Is there anything more disheartening than planting your vegetable garden with high hopes, only to have your hopes dashed when the garden doesn’t produce like you thought it would? In many cases, the culprit is the soil. Specifically, lack of nutrients in the soil. Many veggies are heavy feeders, needing the proper amount of nutrients to grow and thrive.
Here’s where fertilizing your veggies comes in handy. With proper planning and a bit of knowledge, your veggie garden will have all the good stuff it needs to give you the harvest you dream of. But there’s a caveat — there is actually a danger in applying too much fertilizer, thereby foiling your own plans for a whopping harvest. How to know? Keep reading!
When to Fertilize Your Vegetable Garden
This part, admittedly, is a little tricky, because the answer is “it depends.” It depends upon the type of soil you have and the kind of veggies you’re growing. But, in general, well-drained, porous soil needs fertilizing every 3-4 weeks, while clay soil prefers every 4-6 weeks. Got well-amended organic soil? You may need to fertilize only 1-2 times the entire growing season, if at all. The big clues are 1) poor plant growth and 2) yellow foliage. When you spot these bad boys, it’s time to hop on it.
How to Fertilize Your Vegetable Garden
The cardinal rule in fertilizing is to always read and follow the directions on the package (if you’re using a packaged product). Raise your hand and repeat after me: “I will not be a lazy gardener and apply more fertilizer than recommended thinking this will get me off the hook for future work.” The problems with over-fertilizing are numerous, both for the plant and for the environment. First, too much fertilizer can actually harm the plant by burning it, or lead to lots of leaf growth with little fruit production. But hey, if you want to just eat tomato leaves, that’s up to you. Second, excess fertilizer can run off into storm drains that lead to open water sources. Yeah, no.

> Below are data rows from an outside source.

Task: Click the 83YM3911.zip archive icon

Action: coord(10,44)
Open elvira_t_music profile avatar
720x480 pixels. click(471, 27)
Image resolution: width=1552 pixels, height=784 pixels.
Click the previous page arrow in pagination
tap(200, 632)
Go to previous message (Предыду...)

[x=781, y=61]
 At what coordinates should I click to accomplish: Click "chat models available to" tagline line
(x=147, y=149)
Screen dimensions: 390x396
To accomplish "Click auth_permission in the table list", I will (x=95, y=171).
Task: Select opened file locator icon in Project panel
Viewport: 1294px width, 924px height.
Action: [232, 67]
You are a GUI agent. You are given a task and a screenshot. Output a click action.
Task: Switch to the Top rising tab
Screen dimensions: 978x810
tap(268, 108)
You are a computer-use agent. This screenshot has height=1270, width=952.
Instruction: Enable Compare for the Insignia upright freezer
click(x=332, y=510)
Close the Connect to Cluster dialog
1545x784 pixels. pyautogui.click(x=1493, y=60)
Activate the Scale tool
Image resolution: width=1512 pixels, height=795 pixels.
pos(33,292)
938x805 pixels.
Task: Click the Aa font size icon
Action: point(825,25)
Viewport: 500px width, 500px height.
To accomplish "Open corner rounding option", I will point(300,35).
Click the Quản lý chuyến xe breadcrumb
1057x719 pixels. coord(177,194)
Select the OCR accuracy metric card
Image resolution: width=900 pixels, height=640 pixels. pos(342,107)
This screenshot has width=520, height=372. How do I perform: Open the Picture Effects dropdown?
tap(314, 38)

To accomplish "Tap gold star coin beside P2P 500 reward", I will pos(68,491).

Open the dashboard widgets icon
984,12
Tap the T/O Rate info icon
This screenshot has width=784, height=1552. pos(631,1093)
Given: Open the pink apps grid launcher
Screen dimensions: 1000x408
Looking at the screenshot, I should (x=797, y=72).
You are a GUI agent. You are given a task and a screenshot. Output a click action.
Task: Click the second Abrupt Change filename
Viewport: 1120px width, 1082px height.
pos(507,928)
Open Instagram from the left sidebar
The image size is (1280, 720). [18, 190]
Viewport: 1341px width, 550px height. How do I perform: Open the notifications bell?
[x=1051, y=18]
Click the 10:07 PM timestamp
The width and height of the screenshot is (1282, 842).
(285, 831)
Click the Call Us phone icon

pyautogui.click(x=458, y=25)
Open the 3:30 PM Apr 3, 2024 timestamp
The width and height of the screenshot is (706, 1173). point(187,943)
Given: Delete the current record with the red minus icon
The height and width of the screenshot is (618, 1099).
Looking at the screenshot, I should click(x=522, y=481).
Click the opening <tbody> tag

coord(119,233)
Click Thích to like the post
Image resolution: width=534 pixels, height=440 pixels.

So, start with knowing what kind of soil you have, and the specific nutrient needs of the veggies you are growing — then apply fertilizer when necessary, and always at the recommended amount.
What Types of Fertilizer to Use for Vegetables
There are a lot of great organic fertilizers that are specially made for your vegetable garden. Organic fertilizers can be granular, like Tomato, Vegetable, & Herb Fertilizer, or liquid, like Fish & Kelp Fertilizer. Granular fertilizers can be mixed into the soil at the time of planting and every two months for established plants. Liquid fertilizer can be mixed with water and can be applied once a week through the growing season.
A great fertilizer is one you can make yourself — compost — and it’s free. If you regularly add compost to your veggie garden soil, there might be little need to fertilize further. Spread ½” layer of compost over the soil after each crop is finished.
Another great way to fertilize your garden is by using worm castings, like Gardner & Bloome Organics WORM-GRO Earthworm Castings. Worm castings can be mixed into the soil when planting or mixed into the top two inches of the soil surrounding existing plants. Worms eat organic materials, and as they digest them, the nutrients are refined to their most usable form with a neutral pH of 7.0.
Grass clippings are a great source of nitrogen — add ½” into the soil in the spring, or a 1-2” layer on top of the soil around the plants. Animal manures (horse, chicken) are also great to use, but be sure to use manures that are well-rotted and not fresh to avoid damaging your plants.
Fertilizing veggies only helps if the cause of the poor growth/production is a lack of nutrients in the soil. Excessive shade, competition with heavy tree roots, or lack of pollination or water all lead to poor vegetable garden performance — none of which is fixed by fertilizing.
Still not sure if you need fertilizer? Do a soil test! Call your County Extension Office for more details.